* BEGIN *
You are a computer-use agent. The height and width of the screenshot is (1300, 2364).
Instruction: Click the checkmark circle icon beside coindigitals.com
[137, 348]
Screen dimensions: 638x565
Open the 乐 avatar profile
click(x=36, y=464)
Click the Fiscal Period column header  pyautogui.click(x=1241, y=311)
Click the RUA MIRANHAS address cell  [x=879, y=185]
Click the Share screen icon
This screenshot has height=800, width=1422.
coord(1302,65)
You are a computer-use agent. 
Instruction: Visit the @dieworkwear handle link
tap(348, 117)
* END *
Copy the lines above exactly, starting with the line containing "Click the Fiscal" and continuing through the final line.

_Complete answer_
Click the Fiscal Period column header  pyautogui.click(x=1241, y=311)
Click the RUA MIRANHAS address cell  [x=879, y=185]
Click the Share screen icon
This screenshot has height=800, width=1422.
coord(1302,65)
You are a computer-use agent. 
Instruction: Visit the @dieworkwear handle link
tap(348, 117)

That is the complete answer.